Scalia's dissent in Obergefell v. Hodges, 2015, a decision that brought marriage equality to the entire United States:
"Today's decree says that my Ruler, and the Ruler of 320 million Americans coast-to-coast, is a majority of the nine lawyers on the Supreme Court. The opinion in these cases is the furthest extension in fact -- and the furthest extension one can even imagine -- of the Court's claimed power to create "liberties" that the Constitution and its Amendments neglect to mention. This practice of constitutional revision by an unelected committee of nine, always accompanied (as it is today) by extravagant praise of liberty, robs the People of the most important liberty they asserted in the Declaration of Independence and won in the Revolution of 1776: the freedom to govern themselves. ...
"Take, for example, this Court, which consists of only nine men and women, all of them successful lawyers who studied at Harvard or Yale Law School. Four of the nine are natives of New York City. Eight of them grew up in east- and west-coast States. Only one hails from the vast expanse in-between. Not a single Southwesterner or even, to tell the truth, a genuine Westerner (California does not count). ... To allow the policy question of same-sex marriage to be considered and resolved by a select, patrician, highly unrepresentative panel of nine is to violate a principle even more fundamental than no taxation without representation: no social transformation without representation. ...

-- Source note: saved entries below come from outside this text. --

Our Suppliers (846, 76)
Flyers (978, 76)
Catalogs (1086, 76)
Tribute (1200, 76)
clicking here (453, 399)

"The opinion's showy profundities are often profoundly incoherent. 'The nature of marriage is that, through its enduring bond, two persons together can find other freedoms, such as expression, intimacy, and spirituality.' (Really? Who ever thought that intimacy and spirituality [whatever that means] were freedoms? And if intimacy is, one would think Freedom of Intimacy is abridged rather than expanded by marriage. Ask the nearest hippie.)."